(Строки, взятые из коллекции)
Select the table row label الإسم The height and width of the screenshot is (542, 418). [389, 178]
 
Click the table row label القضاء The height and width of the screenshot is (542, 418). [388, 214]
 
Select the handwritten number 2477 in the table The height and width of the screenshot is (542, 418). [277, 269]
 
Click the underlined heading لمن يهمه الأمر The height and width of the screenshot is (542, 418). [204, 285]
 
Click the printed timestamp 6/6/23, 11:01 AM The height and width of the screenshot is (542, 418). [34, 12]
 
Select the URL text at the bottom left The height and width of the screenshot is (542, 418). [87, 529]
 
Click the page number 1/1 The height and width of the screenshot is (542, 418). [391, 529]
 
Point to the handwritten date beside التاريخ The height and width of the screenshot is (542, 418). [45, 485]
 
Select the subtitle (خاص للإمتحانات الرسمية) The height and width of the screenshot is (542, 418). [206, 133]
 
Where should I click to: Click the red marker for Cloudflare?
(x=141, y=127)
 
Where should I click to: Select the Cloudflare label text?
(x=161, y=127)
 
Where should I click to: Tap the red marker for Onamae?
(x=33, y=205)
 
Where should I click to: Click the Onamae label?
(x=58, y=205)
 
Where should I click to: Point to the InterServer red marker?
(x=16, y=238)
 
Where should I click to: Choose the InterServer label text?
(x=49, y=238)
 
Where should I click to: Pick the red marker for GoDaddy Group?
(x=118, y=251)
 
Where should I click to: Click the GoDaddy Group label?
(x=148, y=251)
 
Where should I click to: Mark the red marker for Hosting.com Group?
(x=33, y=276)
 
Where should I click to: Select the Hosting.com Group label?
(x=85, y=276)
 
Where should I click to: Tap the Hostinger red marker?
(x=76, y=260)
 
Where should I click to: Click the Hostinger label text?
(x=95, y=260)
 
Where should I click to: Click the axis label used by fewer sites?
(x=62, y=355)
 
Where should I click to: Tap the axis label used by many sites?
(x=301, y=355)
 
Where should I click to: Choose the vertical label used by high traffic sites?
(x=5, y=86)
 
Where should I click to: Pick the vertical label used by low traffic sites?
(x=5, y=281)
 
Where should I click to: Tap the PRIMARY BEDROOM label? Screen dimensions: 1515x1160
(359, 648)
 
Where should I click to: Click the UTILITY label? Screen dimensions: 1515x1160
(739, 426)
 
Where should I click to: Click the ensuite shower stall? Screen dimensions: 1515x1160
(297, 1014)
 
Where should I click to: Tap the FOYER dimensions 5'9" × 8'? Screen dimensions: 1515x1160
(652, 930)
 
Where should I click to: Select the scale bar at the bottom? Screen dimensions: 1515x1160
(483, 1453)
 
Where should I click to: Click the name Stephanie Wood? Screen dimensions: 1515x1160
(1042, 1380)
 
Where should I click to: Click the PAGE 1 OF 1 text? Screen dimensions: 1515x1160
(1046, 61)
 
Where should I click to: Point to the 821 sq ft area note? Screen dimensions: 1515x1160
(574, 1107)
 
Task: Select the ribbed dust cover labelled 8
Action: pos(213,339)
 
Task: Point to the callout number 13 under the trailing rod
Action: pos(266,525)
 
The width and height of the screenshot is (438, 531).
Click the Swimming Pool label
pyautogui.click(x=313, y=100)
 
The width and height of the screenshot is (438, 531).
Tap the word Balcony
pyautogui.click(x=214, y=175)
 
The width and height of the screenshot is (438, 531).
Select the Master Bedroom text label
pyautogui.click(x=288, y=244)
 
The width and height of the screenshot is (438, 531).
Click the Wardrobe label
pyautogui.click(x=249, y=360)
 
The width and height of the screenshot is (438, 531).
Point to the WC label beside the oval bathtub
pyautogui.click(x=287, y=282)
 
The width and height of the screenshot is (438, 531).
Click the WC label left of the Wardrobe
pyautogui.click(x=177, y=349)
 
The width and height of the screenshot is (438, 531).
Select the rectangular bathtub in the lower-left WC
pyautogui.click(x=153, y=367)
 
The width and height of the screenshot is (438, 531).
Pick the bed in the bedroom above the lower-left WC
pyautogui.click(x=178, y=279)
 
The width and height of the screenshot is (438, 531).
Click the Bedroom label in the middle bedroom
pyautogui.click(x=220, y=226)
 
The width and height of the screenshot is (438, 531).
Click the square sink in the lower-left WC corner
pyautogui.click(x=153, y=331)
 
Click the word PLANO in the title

> **Ваше задание**: Пожалуйста, перепишите полностью, без пропусков, только ту часть, которая открывается строкой с «Where should I click to: Select the Cloudflare» и закрывается строкой с «(x=16, y=238)», включая обе эти строки. При этом сдвиньте каждую координату в ответах на 56.

> **Выполненное задание**:
Where should I click to: Select the Cloudflare label text?
(x=217, y=183)
 
Where should I click to: Tap the red marker for Onamae?
(x=89, y=261)
 
Where should I click to: Click the Onamae label?
(x=114, y=261)
 
Where should I click to: Point to the InterServer red marker?
(x=72, y=294)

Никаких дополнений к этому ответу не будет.